The Uncanny Valley
Charlie Kaufman’s animated movie is a meditation on loneliness and sense deadening conformity, with a glacial pace to aid introspection. If David Thewlis’s Michael is photographed to look like he’s walking through treacle, it’s to underline the point that life for the customer services guru (an accolade to match grand master of solitaire) is a slow trudge. But animation does more here than literalising lethargy, it allows you to have a world that’s both grounded and uncanny; a heightened reality in which the two leads give touching and at times unbearable natural and intimate performances, surrounded by identikit characters who, male or female, all sound like Tom Noonan.
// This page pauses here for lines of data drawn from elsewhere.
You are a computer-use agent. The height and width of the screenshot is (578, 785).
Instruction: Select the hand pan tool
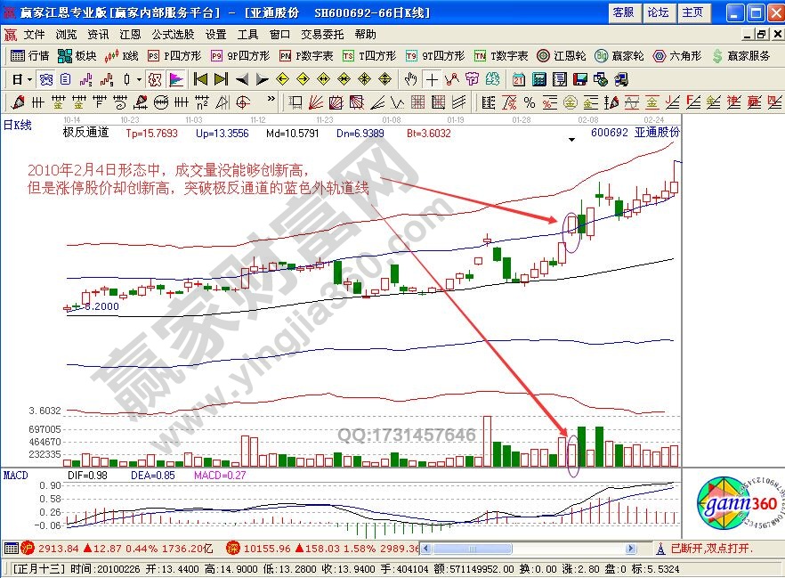pos(411,78)

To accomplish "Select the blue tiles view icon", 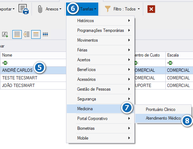I will pyautogui.click(x=45, y=34).
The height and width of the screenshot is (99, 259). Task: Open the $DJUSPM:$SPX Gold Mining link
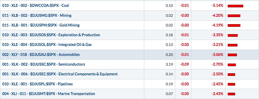tap(41, 25)
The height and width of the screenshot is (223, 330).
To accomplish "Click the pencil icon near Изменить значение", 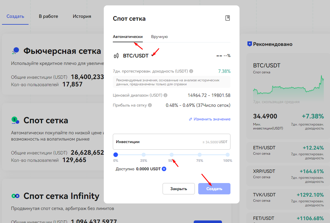I will point(191,119).
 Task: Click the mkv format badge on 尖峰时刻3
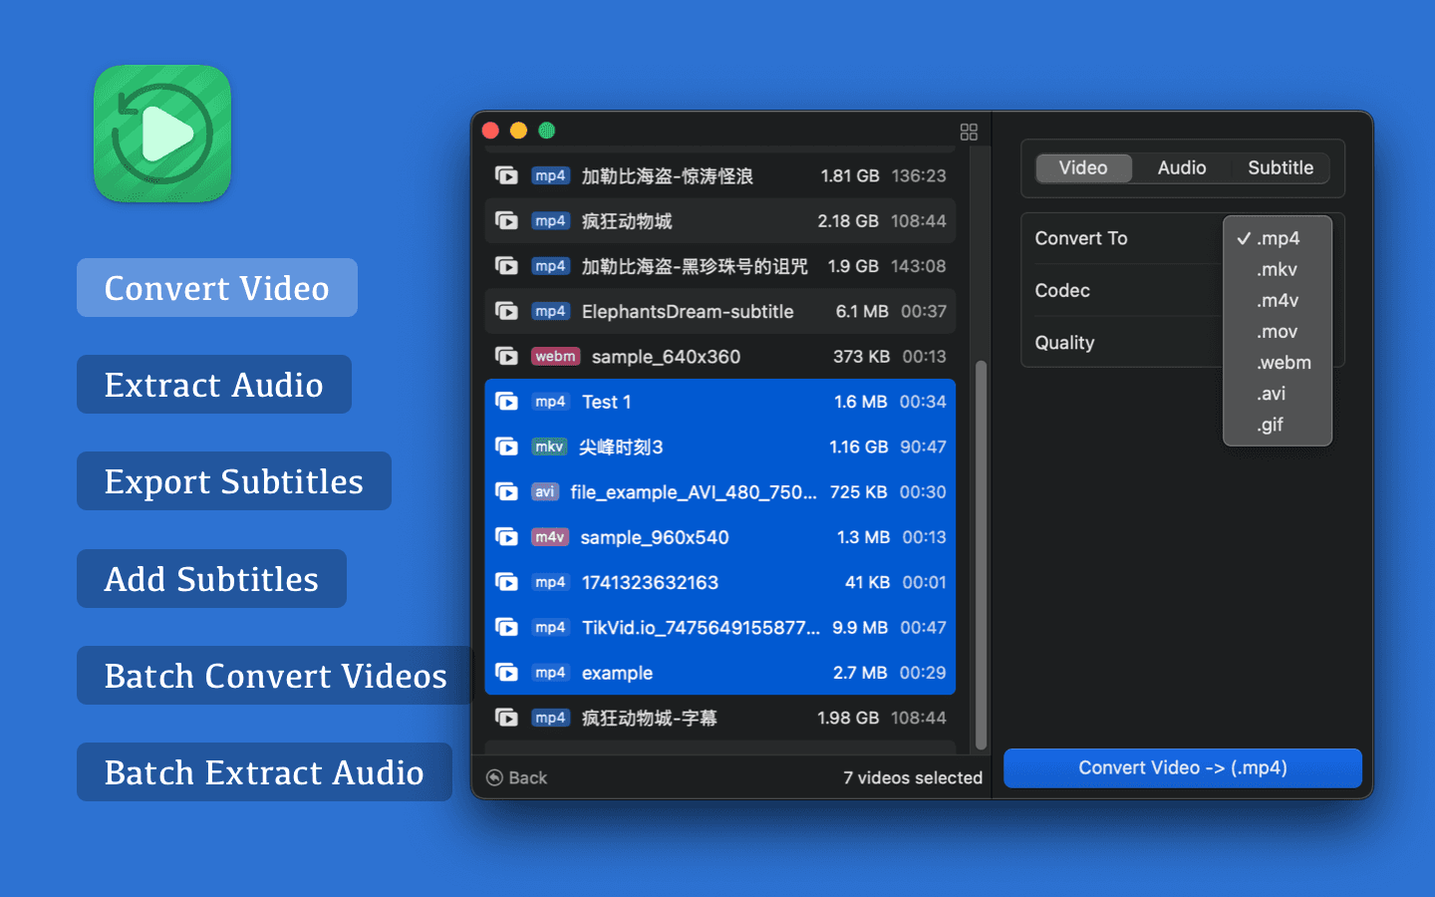(549, 448)
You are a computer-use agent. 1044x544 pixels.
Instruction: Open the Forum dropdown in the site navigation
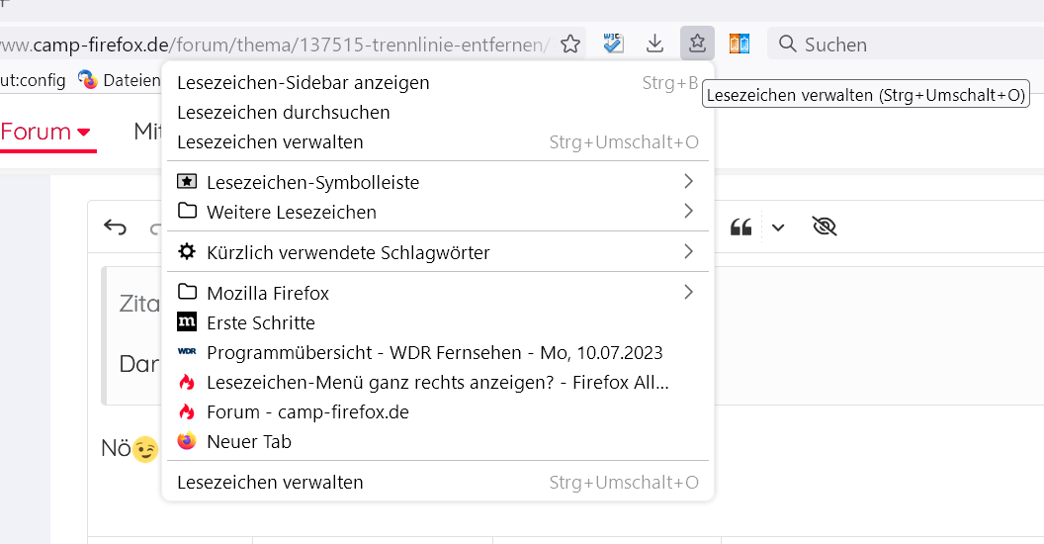(45, 132)
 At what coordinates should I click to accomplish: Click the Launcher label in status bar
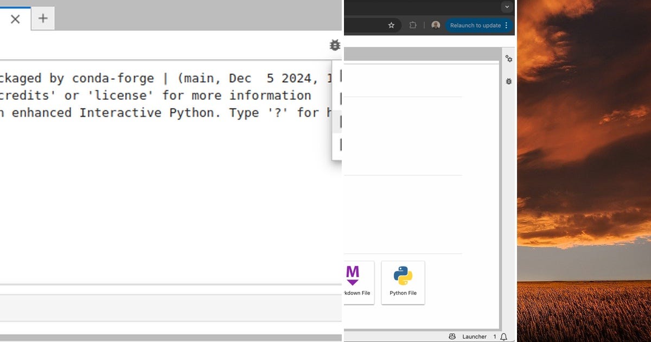pos(475,337)
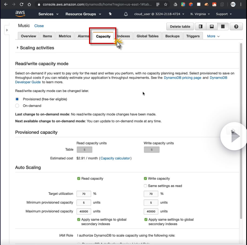
Task: Switch to full-panel layout icon
Action: click(223, 27)
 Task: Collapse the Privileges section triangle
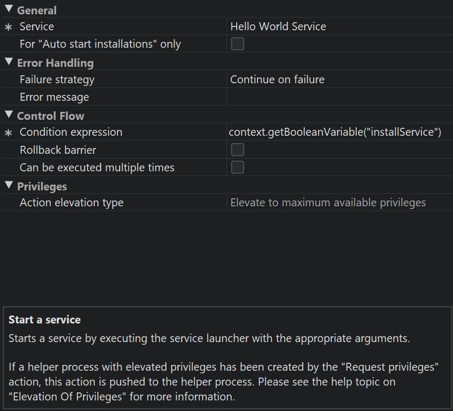(x=8, y=185)
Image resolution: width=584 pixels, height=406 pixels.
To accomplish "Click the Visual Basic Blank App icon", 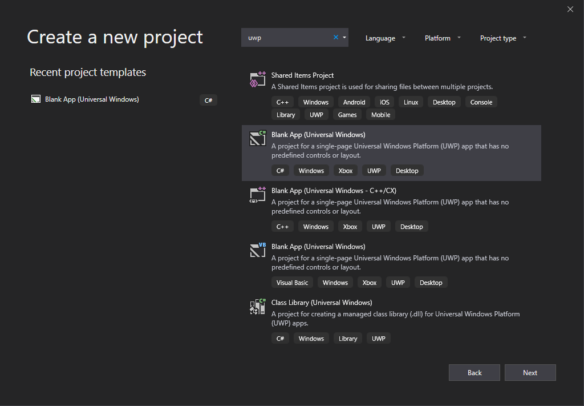I will [x=257, y=250].
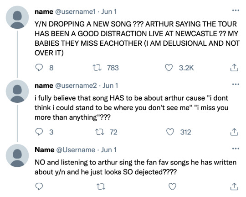
Task: Open more options for @username2 tweet
Action: 236,84
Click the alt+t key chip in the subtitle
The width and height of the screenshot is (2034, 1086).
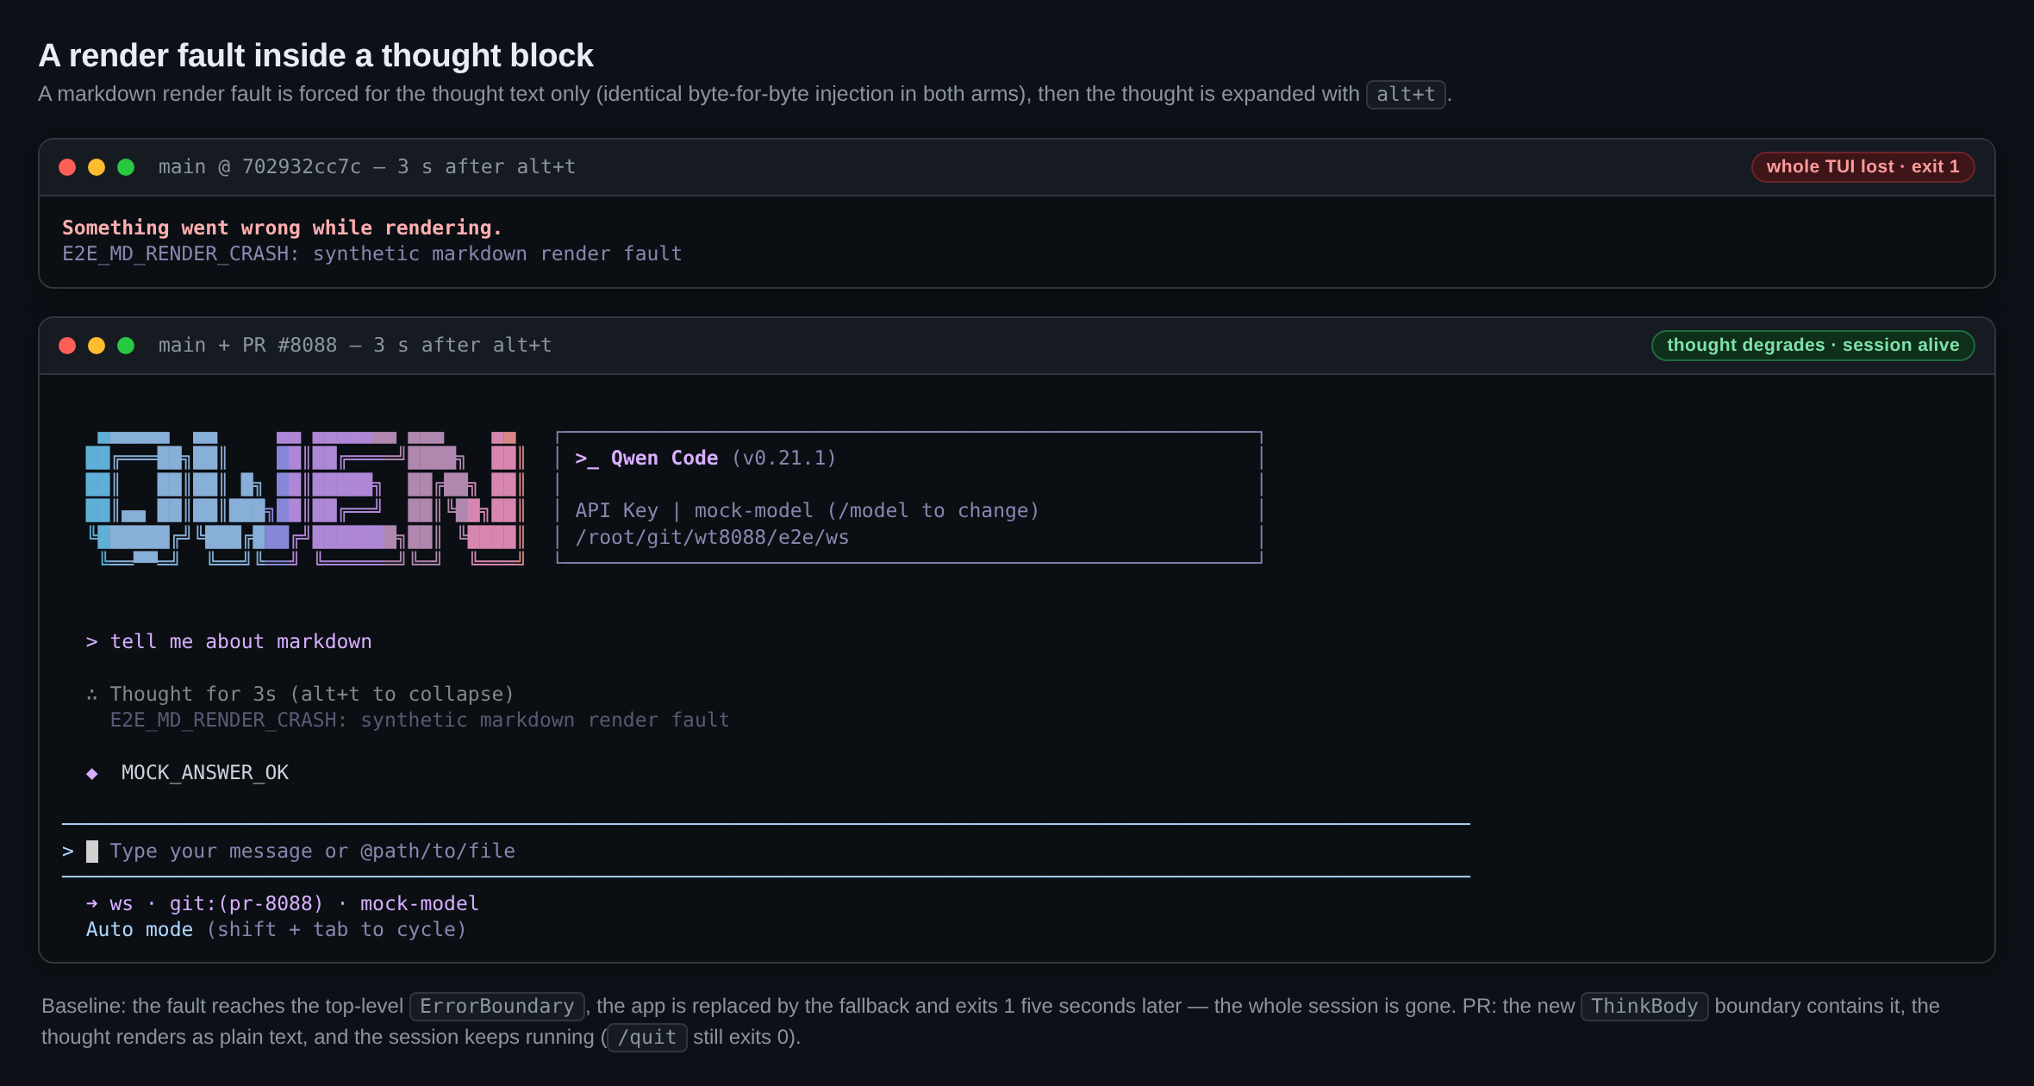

It allows for a man whose face is built from delineable parts – jaw, eyes and hairline – seeing the pieces come loose as his sense of self becomes more fragile. In a film where Michael and Lisa’s unique faces are proxies for their individuality in a world of robotic, cookie cutter people, losing those individuating bits matters. Little wonder that Michael’s drawn to a clockwork Japanese Geisha sex toy with half her face missing; going through the motions, fucked to the point where the mechanics are clearly visible. The toy even has a bit of pre-programmed spiel; uncomfortable for the burnt out company man on a speaking tour.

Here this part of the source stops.